Je suis classiste. Je suis hétéro-sexiste. Je suis raciste.
Quand je suis en situation de privilège, et qu’on me le dit, je le vis comme une agression. Et c’est normal. La question c’est ce que j’en fais après.

Il n’est aucunement question de moralité dans cette proposition. 

Si j’estime que ma libération passe par celle des autres, alors je peux devenir allié·e
En premier lieu, il sera nécessaire de prendre conscience que nous vivons dans un rapport de domination permanent. Puis réaliser que nous entretenons les violences, avant de faire un travail sur soi.

“Privilège(s)”

Le privilège désigne l’ensemble des avantages indus et inconscients dont certaines personnes ou groupes sociaux bénéficient. Dans les années trente, W. E. B. Du Bois parle du “salaire psychologique” qui permettait aux blancs pauvres de se sentir supérieurs aux noirs pauvres. On parlait aussi de “white-skin privilege” (privilège de peau blanche) durant le mouvement américain des droits civiques.

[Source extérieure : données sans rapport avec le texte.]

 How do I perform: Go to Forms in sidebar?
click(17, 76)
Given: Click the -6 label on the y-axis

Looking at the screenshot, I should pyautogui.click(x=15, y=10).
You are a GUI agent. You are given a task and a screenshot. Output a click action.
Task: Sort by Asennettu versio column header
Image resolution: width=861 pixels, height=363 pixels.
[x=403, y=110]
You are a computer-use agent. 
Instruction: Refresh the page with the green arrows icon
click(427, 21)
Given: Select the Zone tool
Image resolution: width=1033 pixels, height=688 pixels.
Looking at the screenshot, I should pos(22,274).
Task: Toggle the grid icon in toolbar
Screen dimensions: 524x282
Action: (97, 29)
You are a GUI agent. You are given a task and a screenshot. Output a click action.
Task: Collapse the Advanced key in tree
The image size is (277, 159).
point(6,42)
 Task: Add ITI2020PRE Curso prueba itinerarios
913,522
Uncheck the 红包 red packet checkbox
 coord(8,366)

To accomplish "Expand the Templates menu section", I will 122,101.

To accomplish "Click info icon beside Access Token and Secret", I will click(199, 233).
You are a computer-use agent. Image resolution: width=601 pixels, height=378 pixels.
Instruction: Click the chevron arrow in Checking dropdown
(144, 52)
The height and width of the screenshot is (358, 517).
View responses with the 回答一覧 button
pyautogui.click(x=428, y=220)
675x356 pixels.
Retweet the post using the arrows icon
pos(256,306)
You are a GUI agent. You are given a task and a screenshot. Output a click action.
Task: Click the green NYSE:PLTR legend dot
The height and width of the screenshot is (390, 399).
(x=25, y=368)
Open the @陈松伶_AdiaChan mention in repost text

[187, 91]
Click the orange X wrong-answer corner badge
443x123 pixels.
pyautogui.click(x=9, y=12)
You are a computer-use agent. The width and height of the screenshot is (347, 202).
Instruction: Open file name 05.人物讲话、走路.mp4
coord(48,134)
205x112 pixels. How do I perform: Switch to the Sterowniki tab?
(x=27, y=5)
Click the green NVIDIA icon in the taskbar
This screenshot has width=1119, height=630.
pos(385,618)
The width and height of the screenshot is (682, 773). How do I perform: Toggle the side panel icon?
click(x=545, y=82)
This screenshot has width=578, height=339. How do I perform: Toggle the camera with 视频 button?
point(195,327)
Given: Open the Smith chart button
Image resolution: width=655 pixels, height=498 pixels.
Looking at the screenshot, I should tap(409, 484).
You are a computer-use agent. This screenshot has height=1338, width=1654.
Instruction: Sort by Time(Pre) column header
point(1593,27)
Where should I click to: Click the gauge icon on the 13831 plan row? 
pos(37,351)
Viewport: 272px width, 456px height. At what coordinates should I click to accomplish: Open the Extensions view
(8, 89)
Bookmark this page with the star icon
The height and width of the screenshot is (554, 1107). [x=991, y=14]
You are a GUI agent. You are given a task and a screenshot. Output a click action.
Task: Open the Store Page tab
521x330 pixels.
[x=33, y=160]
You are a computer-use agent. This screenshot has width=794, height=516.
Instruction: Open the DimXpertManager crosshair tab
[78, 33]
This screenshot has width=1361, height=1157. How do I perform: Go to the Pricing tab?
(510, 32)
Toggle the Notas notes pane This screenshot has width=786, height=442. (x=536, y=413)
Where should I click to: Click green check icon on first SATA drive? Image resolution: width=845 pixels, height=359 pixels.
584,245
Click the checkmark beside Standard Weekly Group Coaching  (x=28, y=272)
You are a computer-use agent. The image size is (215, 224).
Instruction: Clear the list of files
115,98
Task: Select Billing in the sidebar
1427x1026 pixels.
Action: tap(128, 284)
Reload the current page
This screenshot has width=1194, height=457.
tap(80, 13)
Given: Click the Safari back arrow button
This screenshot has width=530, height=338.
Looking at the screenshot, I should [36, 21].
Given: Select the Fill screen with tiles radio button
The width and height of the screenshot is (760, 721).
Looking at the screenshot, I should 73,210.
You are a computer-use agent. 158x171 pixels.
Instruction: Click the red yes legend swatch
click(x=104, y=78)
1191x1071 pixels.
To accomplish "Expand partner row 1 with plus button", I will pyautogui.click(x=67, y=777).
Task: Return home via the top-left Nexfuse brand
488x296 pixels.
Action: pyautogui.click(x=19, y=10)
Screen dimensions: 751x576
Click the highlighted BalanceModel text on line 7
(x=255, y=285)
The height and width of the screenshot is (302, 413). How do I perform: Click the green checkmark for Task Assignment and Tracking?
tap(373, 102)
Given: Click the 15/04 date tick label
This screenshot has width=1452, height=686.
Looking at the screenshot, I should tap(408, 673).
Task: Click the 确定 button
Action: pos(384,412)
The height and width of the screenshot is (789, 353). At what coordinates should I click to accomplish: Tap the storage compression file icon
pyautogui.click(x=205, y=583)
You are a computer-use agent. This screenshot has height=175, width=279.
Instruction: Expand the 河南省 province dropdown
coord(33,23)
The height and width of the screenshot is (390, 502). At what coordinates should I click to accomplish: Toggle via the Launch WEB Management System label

Le concept s’est davantage développé à la fin des années 80, via Peggy McIntosh, universitaire (blanche) américaine, alors qu’elle dressait une liste des privilèges des hommes blancs (“lorsque je prends la parole, on ne suppose pas que je représente l’ensemble de mon groupe ethnique”, “si je demande à parler à la ou au Responsable, je peux parier que ce sera une personne de mon groupe ethnique”, par ex.) 

Ce privilège, ces avantages, j’en bénéficie juste par le fait d’être au monde. En respirant.
Alors que lorsqu’on est opprimé·e, on doit se justifier en permanence. 

En prendre conscience, c’est essentiel. Do your homework. 

Trois niveaux de conscience

Nous baignons toustes dans des récits collectifs, des récits que nous portons en nous, que nous reproduisons, la plupart du temps inconsciemment.

Lorsque je dis (ou même que je pense) “c’était mieux avant”, lorsque je ne vois pas le problème lorsque quelqu’un se plaint, je peux constater qu’il y a un travail personnel à réaliser pour identifier mes propres biais. C’est le niveau personnel.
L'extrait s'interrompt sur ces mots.